Volume. There are hundreds of applicants who hope to land a job every time a company has an opening. If a company sends out hundreds of rejection letters, that’s a significant added expense, plus time consumed. It’s a profit- and productivity-draining task.
Added manpower. If hundreds of applicants received rejection letters, the company’s phone lines would ring like there’s no tomorrow. Imagine the stress for employees forced to take irate calls from those who think they deserved to get the job instead. Would you want to answer the phone?
Second thoughts. Interviewers change their minds when it comes to hiring employees. Sometimes, it is possible that the companies are keeping their options open. They may want to hire you sometime in the future. (But they genuinely don’t know when that might happen.)
Legal matters. Some applicants may take a rejection letter to heart. If interviewees somehow got out of hand, they could decide to sue the company — especially if the letter is written in a way that could push applicants to take legal action.
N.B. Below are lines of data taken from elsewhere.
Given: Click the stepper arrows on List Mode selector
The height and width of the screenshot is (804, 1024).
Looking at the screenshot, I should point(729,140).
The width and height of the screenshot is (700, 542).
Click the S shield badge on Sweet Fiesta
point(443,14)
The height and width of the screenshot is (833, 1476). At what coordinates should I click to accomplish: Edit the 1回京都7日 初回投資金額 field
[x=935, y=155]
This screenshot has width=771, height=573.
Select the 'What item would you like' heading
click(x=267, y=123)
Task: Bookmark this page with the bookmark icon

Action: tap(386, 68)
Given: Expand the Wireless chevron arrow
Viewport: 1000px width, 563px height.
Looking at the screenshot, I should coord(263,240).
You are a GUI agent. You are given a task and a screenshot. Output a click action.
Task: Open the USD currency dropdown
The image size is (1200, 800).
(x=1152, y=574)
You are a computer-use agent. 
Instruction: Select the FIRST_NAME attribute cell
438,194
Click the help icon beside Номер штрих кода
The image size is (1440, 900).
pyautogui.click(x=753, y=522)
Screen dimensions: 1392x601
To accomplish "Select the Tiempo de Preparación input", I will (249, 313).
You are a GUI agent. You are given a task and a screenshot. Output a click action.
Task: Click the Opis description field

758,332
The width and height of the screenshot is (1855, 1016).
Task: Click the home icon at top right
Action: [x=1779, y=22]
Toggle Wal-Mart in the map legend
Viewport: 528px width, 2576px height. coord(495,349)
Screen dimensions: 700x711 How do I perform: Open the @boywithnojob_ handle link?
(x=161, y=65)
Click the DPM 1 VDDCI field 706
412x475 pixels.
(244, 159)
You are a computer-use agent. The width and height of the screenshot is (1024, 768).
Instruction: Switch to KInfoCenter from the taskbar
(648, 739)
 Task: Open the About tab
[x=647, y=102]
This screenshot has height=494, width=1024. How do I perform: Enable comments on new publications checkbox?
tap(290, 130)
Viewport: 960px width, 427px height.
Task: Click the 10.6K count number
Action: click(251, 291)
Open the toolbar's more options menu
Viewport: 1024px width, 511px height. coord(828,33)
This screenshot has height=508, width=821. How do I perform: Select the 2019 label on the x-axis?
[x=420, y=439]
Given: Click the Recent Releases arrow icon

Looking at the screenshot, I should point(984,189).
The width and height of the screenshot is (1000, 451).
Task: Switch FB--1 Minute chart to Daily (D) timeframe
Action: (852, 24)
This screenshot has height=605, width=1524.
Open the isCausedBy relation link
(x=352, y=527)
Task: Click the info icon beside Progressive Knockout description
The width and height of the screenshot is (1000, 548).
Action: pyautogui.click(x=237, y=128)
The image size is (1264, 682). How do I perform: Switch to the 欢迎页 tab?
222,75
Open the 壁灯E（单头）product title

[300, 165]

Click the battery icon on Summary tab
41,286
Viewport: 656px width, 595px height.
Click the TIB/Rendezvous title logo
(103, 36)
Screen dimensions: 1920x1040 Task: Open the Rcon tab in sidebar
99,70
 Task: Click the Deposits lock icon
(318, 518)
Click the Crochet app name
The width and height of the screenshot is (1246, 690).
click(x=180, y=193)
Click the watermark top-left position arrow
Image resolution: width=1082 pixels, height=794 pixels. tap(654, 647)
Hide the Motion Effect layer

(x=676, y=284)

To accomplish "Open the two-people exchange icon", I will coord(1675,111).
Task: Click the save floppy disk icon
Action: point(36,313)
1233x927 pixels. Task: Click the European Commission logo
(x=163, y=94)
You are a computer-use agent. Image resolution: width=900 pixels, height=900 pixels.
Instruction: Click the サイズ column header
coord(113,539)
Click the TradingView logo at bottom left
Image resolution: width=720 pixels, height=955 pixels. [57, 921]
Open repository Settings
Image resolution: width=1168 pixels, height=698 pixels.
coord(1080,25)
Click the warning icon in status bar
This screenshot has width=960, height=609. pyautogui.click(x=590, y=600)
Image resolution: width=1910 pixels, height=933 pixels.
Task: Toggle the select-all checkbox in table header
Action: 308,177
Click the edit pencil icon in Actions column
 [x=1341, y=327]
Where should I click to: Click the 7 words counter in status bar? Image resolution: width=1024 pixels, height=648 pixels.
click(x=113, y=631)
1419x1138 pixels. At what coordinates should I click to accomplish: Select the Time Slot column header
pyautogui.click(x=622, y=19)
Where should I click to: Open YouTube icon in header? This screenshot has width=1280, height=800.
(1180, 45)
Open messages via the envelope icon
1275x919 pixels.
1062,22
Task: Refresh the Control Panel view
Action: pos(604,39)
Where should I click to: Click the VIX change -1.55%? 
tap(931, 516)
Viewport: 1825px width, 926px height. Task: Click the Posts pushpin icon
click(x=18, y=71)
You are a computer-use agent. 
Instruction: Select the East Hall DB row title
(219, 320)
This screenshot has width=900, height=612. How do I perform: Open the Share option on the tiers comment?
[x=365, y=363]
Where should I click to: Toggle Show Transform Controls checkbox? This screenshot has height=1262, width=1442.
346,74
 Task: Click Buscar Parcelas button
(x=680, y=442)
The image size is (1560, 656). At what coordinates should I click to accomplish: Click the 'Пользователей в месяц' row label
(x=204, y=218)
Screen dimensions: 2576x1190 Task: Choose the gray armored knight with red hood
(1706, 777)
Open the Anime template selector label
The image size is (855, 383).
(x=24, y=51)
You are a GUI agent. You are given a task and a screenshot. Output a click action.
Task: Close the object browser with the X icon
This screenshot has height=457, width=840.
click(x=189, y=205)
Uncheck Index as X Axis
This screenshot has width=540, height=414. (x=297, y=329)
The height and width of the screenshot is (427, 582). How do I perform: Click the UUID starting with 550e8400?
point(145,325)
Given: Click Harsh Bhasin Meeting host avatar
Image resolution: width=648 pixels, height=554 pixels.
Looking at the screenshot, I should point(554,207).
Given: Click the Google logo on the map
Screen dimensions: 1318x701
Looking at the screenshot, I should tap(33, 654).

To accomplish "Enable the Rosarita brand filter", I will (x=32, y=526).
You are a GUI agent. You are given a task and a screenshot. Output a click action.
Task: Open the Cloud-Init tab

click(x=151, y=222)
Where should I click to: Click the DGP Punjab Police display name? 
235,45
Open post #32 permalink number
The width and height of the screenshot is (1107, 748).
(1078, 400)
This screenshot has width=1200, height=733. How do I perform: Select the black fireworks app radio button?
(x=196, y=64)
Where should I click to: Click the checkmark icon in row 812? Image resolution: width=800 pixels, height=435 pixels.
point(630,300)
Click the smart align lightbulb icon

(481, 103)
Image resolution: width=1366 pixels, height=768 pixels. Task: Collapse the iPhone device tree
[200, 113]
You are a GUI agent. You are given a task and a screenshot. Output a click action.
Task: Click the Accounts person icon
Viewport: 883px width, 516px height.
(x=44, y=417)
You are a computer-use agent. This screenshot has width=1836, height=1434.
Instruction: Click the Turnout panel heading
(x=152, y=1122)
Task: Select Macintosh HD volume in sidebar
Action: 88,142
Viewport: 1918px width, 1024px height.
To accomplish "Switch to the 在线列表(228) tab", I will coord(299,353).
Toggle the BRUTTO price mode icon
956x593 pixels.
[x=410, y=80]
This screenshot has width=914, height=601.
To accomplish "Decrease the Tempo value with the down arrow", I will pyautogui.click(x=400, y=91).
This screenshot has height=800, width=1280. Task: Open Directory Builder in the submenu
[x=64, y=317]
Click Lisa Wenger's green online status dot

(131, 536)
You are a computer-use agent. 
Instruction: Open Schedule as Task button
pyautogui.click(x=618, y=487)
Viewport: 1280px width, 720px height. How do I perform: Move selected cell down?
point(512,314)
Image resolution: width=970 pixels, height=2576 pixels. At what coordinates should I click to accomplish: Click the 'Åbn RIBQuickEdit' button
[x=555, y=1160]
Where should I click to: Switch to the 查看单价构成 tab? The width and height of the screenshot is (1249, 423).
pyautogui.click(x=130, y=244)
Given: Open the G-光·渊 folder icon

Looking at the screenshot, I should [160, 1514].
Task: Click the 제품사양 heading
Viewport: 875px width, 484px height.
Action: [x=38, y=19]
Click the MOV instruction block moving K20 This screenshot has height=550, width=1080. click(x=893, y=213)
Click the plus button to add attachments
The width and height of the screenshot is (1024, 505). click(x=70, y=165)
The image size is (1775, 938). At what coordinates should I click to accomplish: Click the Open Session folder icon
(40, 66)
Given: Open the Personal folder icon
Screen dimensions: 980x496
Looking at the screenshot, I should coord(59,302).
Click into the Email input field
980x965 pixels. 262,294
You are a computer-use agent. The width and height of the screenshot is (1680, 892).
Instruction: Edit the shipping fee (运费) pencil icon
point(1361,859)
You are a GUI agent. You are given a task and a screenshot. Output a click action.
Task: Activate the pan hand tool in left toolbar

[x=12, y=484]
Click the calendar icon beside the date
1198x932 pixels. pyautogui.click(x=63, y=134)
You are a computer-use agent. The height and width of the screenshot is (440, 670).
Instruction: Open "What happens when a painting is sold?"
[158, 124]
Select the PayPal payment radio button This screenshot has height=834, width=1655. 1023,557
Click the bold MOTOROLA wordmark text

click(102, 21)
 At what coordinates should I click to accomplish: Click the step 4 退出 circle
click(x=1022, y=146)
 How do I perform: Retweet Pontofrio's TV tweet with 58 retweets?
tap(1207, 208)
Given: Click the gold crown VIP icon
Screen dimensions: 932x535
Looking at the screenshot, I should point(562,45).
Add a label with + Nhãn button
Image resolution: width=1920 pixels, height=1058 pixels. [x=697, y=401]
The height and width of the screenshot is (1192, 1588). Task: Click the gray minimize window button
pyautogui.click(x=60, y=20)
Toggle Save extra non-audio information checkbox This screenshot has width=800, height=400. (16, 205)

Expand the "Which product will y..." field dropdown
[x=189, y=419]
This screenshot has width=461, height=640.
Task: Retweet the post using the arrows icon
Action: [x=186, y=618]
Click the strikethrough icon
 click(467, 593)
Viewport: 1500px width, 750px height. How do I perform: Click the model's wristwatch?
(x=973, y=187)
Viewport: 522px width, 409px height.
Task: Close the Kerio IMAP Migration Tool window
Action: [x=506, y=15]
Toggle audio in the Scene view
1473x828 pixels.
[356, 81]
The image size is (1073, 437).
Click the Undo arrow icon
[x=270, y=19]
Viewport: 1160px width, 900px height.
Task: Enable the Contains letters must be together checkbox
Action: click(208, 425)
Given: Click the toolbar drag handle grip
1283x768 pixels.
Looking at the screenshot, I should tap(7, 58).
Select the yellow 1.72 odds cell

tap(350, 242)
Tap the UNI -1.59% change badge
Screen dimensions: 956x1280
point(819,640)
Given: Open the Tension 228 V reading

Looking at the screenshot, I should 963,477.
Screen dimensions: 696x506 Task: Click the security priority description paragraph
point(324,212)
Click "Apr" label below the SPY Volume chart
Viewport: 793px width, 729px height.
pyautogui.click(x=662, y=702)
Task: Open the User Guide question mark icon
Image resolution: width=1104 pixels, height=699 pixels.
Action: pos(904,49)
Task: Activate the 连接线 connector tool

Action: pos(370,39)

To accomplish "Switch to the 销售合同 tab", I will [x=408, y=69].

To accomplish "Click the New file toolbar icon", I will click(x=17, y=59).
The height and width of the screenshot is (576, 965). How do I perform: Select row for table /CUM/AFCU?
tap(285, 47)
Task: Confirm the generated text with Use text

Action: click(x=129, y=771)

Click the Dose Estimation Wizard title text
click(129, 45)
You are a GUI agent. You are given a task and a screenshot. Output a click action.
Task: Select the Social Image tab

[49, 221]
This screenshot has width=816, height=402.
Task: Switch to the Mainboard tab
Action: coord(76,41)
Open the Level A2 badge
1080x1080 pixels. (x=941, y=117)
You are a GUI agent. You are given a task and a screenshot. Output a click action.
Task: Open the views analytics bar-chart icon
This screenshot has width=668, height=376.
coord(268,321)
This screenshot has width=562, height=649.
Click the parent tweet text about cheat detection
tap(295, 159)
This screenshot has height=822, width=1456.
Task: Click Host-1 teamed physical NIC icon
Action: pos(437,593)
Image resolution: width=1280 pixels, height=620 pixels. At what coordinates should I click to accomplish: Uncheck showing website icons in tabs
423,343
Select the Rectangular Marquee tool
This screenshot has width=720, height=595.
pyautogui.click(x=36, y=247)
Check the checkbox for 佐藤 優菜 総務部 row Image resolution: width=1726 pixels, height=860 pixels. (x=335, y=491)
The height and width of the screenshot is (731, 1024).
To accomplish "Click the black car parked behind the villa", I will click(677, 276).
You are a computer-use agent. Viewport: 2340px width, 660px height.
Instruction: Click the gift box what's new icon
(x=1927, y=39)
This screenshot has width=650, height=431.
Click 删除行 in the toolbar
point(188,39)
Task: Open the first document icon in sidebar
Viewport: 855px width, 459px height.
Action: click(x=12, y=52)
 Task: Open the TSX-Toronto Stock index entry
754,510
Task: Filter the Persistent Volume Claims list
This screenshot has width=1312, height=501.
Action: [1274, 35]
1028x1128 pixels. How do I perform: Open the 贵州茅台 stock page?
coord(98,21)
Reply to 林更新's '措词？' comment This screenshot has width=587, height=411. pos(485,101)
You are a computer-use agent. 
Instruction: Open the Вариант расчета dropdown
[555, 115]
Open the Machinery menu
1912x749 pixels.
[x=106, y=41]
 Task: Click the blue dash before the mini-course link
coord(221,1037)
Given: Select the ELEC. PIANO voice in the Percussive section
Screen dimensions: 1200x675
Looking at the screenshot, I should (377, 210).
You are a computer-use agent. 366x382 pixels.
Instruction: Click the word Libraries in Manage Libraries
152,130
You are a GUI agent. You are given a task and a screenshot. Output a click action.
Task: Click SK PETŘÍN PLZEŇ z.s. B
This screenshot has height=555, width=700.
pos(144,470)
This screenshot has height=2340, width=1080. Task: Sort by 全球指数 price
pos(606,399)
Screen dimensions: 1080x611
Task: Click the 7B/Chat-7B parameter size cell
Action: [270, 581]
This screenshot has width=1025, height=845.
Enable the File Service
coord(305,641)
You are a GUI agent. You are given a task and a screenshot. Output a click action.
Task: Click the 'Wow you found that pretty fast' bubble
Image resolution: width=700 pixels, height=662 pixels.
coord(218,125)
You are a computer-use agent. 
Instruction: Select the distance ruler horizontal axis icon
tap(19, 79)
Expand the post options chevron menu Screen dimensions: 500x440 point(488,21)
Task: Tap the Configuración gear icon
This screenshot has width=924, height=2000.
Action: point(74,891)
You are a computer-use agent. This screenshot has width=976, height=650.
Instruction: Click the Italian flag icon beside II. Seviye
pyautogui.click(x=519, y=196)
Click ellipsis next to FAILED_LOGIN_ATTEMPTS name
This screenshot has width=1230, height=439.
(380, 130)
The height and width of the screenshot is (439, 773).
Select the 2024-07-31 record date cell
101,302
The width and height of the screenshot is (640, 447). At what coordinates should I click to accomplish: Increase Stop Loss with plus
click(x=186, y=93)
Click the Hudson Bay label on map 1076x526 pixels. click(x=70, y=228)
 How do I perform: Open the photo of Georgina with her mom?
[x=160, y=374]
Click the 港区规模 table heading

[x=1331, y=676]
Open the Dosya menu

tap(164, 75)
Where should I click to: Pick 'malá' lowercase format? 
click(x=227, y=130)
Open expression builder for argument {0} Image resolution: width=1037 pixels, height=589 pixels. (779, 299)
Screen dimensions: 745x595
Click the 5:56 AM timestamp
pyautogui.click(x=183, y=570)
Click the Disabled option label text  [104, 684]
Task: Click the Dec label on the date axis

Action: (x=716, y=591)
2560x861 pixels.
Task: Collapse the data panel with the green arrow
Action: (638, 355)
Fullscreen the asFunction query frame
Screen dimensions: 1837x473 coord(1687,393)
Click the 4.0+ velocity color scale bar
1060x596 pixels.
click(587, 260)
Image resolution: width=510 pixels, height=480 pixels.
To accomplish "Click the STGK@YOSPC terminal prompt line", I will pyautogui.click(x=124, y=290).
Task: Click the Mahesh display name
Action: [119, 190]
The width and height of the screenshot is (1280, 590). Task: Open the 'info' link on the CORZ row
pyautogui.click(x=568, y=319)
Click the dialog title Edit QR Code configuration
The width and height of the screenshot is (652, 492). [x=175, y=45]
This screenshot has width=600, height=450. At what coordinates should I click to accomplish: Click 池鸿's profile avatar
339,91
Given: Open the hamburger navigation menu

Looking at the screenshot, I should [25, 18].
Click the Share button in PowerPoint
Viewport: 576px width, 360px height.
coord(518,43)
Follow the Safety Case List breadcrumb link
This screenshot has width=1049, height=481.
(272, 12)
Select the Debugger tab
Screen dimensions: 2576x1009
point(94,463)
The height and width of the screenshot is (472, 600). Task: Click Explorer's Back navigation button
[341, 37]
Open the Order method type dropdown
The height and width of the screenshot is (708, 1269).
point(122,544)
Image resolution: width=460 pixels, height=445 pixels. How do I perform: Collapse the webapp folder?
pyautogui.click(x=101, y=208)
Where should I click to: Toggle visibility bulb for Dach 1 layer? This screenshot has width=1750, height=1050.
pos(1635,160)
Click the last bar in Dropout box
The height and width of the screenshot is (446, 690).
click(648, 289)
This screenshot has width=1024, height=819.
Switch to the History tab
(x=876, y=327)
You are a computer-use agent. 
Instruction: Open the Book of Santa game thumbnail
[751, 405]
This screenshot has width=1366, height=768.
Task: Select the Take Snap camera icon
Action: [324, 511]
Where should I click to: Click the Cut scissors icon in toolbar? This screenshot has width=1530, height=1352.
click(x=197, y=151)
It’s just not worth it.
As an interviewee, you can always follow up and ask for a timeline regarding the hiring process. (Remember, you are not asking them to decide as soon as possible.) A follow-up keeps them updated and lets them know that you are still interested in the job. If they have previously given you a timeline, and you haven’t been called, place one quick call and politely ask if there’s an update; if not, make sure a follow-up call is acceptable.
If you do get rejected, don’t take it personally. Think of it as a learning experience for your next job-hunting adventure. If you’re gracious enough, you can send out a thank-you note to stand head and shoulders above other applicants. This will make you seem like a more interesting candidate and it’s a considerate way to keep yourself in the loop. The hiring manager is more likely to remember you if something changes and there’s a need.